NewMonEc (New Monetary Economics) is my ground-breaking research agenda comprising of pioneering projects across three related themes addressing questions in monetary economics that emphasise the increasingly important role of central bank communication in policy. The projects rise to the challenge by combining new data, new approaches and innovative use of new statistical methodologies from outside economics.
There are a number of key important findings that come from the research.
In Haldane et al. (2021), we show that trust affects the extent to which agents will pay attention to the messages sent by the central bank. We show that simplifying communication can increase the engagement of the public with central bank messages making their expectations more precise. We also describe the key challenges in terms of communicating with the general public as relating to 3Es: Explanation, Engagement, and Education.
In Cieslak et al. (2023), we study how uncertainty impacts decision-making by central bankers. We find that inflation uncertainty, and particularly concerns about upper-tail inflation risks, prompt a more hawkish policy stance. This effect occurs when expected inflation nears or exceeds the target, and we can link this to narrative evidence that suggests a driving concern is a loss of credibility. We link this behaviour to the risk management approach to monetary policy.
Byrne et al. (2022) show the data covering the macroeconomy do not uniquely define the state of the economy. Instead, the central bank, like other people in the economy, need to form an assessment of the state of the economy. We show, using a newly developed methodology from Byrne et al. (2022), that, contrary to standard models, backward looking information reflecting this assessment function is important for the market reaction to central bank communication.
Cieslak and McMahon (2024) look at how alternative-policy scenarios, expressed by policymakers in speeches, impact risk premia in financial markets. We show how market perceptions of policy mistakes can raise risk premia against policy intentions. Communicating a more hawkish policy stance in what an alternative policy might look like predicts lower risk premium in the intermeeting period.
In McMahon and Naylor (2023), we distinguish between the kind of semantic complexity measured by Flesch-Kincaid, and what we term conceptual complexity which relates to the use of economics jargon. Our novel measure, termed the Conceptual Complexity Index (CCI), seeks to better reflect the true information-processing costs identified by theory. We designed and implemented an information provision experiment to distinguish between dimensions of semantic complexity and conceptual complexity and show that managing technical complexity has a bigger impact on understanding and trust than simplifying in a semantic way.
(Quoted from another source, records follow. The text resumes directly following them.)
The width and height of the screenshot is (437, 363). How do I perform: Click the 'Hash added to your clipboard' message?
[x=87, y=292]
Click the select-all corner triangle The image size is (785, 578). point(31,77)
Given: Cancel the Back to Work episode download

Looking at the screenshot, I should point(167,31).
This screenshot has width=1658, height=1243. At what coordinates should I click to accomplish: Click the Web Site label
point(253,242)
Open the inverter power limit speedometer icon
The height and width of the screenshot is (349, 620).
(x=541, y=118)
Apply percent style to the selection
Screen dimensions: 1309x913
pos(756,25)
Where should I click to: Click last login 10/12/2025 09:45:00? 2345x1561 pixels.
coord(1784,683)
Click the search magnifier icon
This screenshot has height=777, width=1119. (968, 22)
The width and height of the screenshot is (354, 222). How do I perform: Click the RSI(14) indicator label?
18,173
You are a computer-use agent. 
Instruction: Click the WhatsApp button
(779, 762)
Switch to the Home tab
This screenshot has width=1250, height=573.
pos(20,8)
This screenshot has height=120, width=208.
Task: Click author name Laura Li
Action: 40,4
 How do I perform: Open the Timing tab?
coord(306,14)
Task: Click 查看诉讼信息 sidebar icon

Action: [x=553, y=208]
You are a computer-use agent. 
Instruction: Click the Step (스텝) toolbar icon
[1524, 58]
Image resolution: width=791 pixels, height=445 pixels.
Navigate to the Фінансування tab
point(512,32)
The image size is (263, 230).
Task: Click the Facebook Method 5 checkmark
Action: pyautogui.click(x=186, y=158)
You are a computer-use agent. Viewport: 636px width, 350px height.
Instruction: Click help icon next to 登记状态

McMahon and Rholes (2023) offers a salutary lesson that precisely when inflation is high, it may be that the publics willingness to listen to what the central bank has to say is reduced. This result comes from an evaluation of how forecast performance, especially the timing of errors, affects the extent to which the public use the central banks forecast to inform their own outlook. Not only does forecast performance matter, we find a form of recency bias when subjects evaluate forecast accuracy. This bias, which applies to both short-term and medium-term forecasts, is especially strong after poor forecasting performance.